Fast Facts Infrastructure: January 8, 2001

By eweek  |  Posted 2001-01-08

Dwindling Numbers

Troubled fast Internet service provider Covad Communications has turned loose another 400 workers, dropping its payroll to about 2,300. The cuts follow the layoffs of 400 employees in November. The company also will close 10 percent of the 2,000 offices where it houses Digital Subscriber Line equipment. Covads stock has taken a beating, falling more than 95 percent last year.

Talk Like an Egyptian

France Telecom has extended its global reach into Egypt, buying Motorolas stake in MobiNil Telecommunications for $252 million.
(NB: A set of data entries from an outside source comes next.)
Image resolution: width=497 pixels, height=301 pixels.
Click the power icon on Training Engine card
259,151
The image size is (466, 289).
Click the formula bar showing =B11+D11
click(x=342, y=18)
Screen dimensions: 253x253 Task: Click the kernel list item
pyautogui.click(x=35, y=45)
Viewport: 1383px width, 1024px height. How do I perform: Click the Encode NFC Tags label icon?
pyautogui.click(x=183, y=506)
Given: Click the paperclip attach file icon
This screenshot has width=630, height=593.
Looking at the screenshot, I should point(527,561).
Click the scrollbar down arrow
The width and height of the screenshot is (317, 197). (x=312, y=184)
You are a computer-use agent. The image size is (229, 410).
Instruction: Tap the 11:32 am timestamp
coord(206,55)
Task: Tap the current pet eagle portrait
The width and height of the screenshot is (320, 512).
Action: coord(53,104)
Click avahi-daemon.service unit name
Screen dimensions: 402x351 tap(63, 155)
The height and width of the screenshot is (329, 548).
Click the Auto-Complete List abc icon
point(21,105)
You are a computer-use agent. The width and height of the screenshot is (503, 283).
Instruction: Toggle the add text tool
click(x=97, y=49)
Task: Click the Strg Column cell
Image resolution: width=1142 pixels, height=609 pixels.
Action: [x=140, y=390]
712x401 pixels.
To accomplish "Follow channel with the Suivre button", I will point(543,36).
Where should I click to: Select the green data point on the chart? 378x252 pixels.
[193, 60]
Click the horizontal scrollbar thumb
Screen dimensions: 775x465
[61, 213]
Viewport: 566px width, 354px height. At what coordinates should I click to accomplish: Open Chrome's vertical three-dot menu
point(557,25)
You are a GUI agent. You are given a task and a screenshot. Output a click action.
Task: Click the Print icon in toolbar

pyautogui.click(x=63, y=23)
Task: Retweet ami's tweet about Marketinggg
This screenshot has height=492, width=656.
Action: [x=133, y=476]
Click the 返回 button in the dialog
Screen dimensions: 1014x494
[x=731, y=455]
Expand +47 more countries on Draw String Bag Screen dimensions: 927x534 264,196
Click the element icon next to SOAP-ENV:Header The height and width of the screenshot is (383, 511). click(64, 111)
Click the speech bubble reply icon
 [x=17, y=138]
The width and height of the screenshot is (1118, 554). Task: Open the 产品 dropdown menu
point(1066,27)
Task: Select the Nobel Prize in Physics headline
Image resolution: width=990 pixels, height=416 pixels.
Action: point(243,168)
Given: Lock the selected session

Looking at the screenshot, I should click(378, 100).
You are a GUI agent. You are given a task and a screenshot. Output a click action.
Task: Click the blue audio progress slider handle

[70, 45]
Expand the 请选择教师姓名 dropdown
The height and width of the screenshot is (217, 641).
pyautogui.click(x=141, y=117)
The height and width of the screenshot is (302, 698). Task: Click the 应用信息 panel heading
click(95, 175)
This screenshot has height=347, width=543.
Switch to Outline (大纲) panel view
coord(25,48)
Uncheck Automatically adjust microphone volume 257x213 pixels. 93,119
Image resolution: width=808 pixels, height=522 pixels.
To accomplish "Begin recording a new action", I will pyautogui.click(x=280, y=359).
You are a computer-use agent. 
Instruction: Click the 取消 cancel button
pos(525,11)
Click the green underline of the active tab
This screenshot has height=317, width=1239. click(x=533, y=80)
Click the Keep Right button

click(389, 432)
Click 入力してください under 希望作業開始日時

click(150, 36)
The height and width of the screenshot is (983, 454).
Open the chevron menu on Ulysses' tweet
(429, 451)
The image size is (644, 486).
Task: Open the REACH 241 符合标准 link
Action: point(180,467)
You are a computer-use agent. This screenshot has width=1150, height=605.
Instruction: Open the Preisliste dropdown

The deal boosts the French companys stake in the holding company that controls Egypts leading global services for mobile communication operator — Egyptian Company for Mobile Services — from 46.1 percent to 71.25 percent. France Telecom will transfer the MobiNil interest to its Orange mobile-phone subsidiary after Orange makes its public offering in February.

FCC Static

Dec. 31, 2000 came and went, and the Federal Communications Commission still had not defined frequencies that wireless carriers might use for third-generation services, missing a deadline set in a plan by President Bill Clinton that was to speed deployment of advanced wireless services.

End of the Road

Working to satisfy Department of Justice conditions on its acquisition of MediaOne Group, AT&T says that it will unwind its Road Runner joint venture with Time Warner by April. AT&T Broadband and Time Warner will take back the assets that MediaOne and Time Warner contributed when the high-speed Internet service was formed in 1998. They will also divvy up customers and 21 data centers, and cash out other investors.

Deck Reshuffled

Global Crossing, on the verge of completing its undersea fiber-optic network, says that David Walsh has replaced Gary Cohen as president and chief operating officer. Cohen will head a new unit, Global Crossing Solutions, created to provide communications services.

Wireless with That Latte?

A deal foaming among MobileStar Network, Microsoft and Starbucks will allow customers to use wireless-enabled laptops, smart phones and handheld devices to access the Web while sipping espresso. MobileStar will begin installing network infrastructure in Starbucks stores this spring. Microsoft will supply software and technology, as well as The Microsoft Network content and services.